Page 1 of 1

Performance loss when ghost object overlaps a lot bodies

Posted: Fri Sep 01, 2017 10:10 am
by B1TZ3R0
I'm implementing the wrapper of bullet physics engine to Godot engine: https://github.com/godotengine/godot/pull/10013 and I've noticed that if I create a ghost object that overlap a lot of rigid bodies, it starts to lag.

In the test project that I've created for this test, the static rigid bodies contains a compound shape with a concave shape.
If I move the ghost object away in order to stop overlapping the lag disappear, is like if the area keep the static rigid bodyes always active.

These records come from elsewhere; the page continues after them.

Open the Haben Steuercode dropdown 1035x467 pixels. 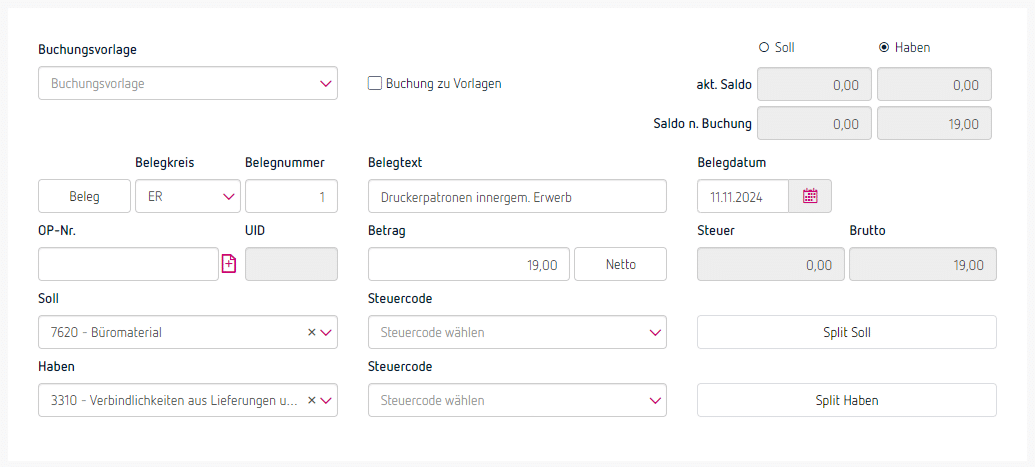(x=517, y=400)
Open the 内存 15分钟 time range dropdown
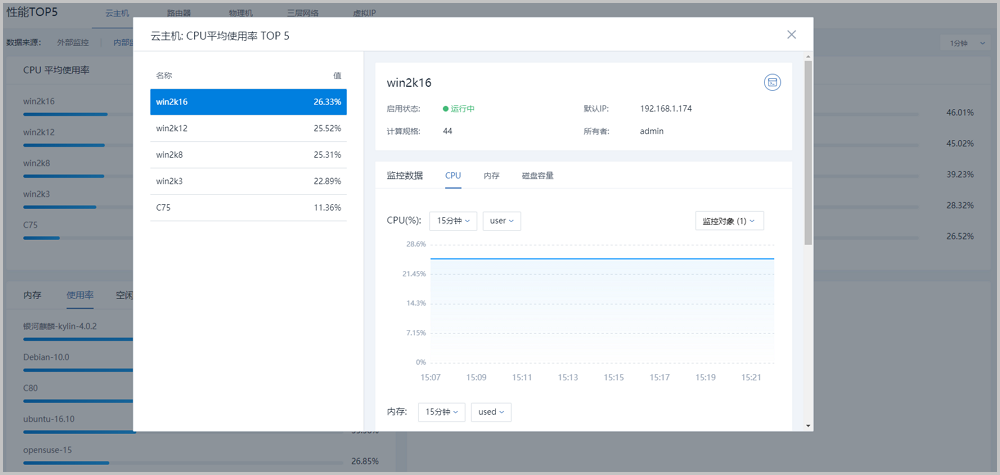 [441, 412]
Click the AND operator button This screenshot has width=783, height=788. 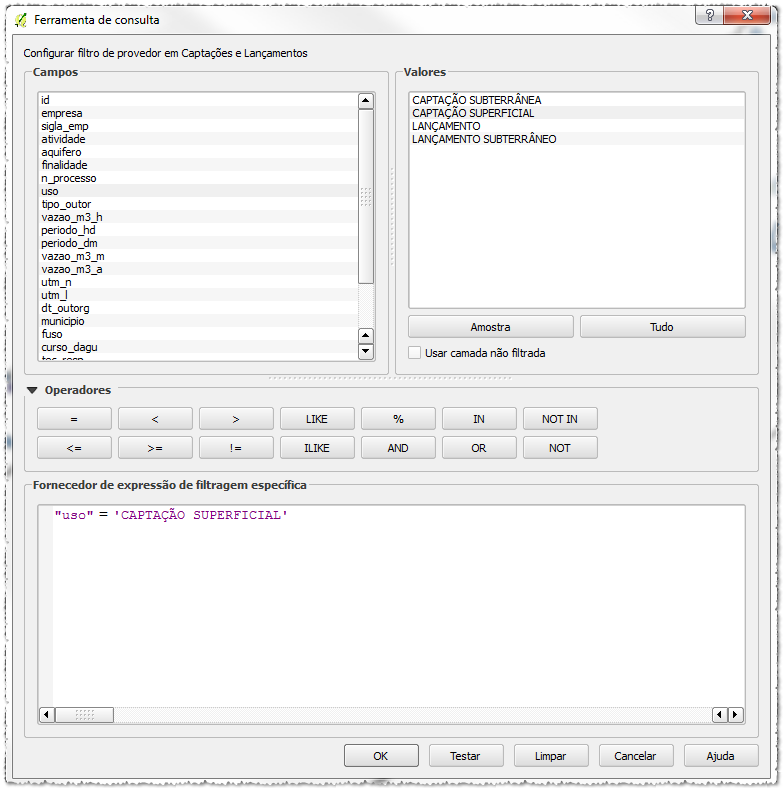tap(397, 448)
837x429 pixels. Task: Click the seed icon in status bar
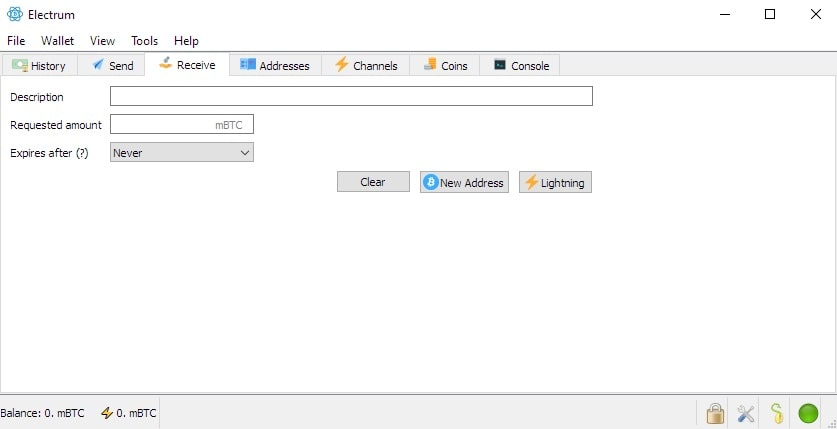pyautogui.click(x=777, y=413)
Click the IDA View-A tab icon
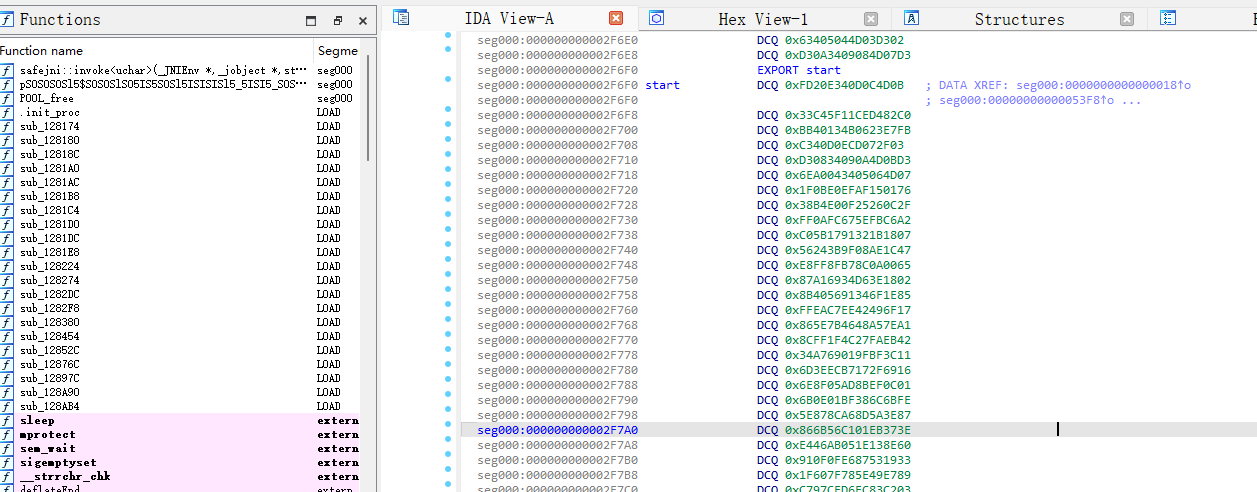1257x492 pixels. 401,17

However I found the way how to fix it. In the broadphase collision check I must check if the area wants to collide with static object, in this case I return false.

I don't understand why this is required since as written in the doc:

Code: Select all

///The btGhostObject can keep track of all objects that are overlapping
///By default, this overlap is based on the AABB
The area should use only the broadphase, so basially after broadphase collision nothing should happen, why I get this performance loss?

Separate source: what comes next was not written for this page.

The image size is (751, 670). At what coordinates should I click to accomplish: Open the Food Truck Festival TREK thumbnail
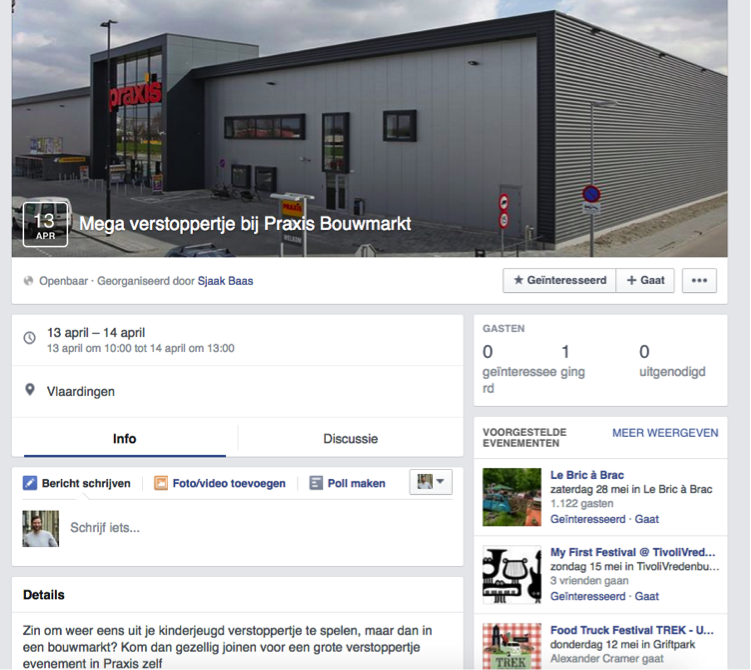point(512,646)
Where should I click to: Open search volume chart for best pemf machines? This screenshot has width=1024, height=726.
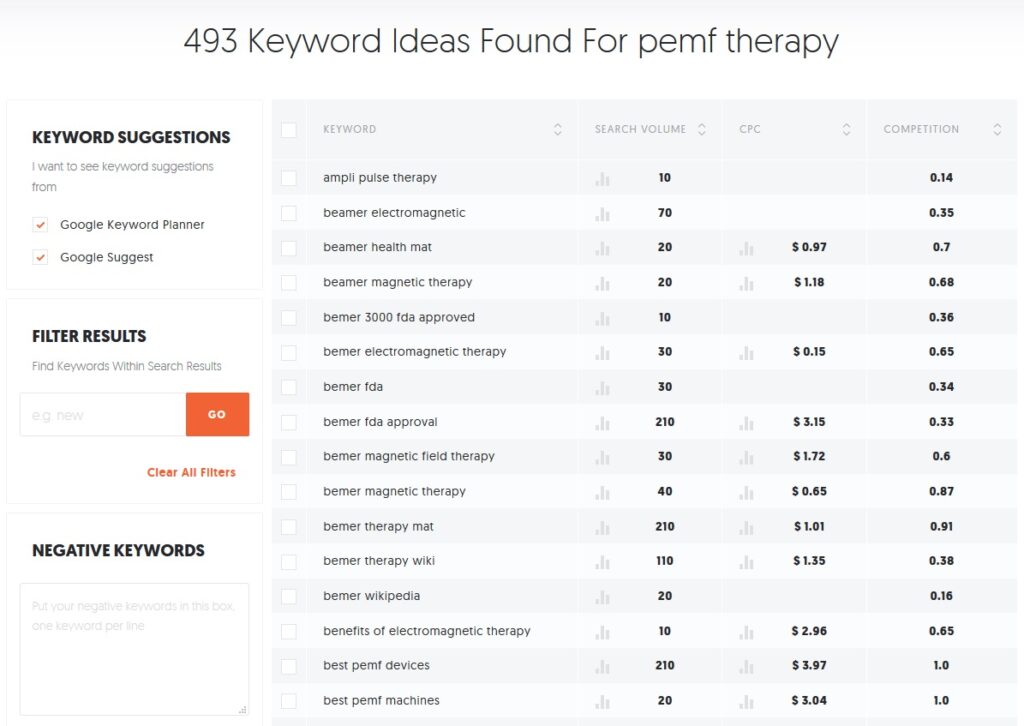pyautogui.click(x=602, y=701)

Re: Performance loss when ghost object overlaps a lot bodies

Posted: Sun Sep 03, 2017 1:51 pm
by drleviathan
Bullet has a default setting where it updates the axis aligned bounding boxes (AABB) of all static objects every frame. Perhaps this causes the ghost's overlap to be constantly rebuilt? I'm guessing here, but you can disable it as follows:

Code: Select all

dynamicsWorld->setForceUpdateAllAabbs(false);
Try that and see if performance recovers. When that option is set false you must manually update the AABB of any static object that moves, however a truly "static" object shouldn't be moving. Any static object that must move around could be set kinematic and then activated when moved.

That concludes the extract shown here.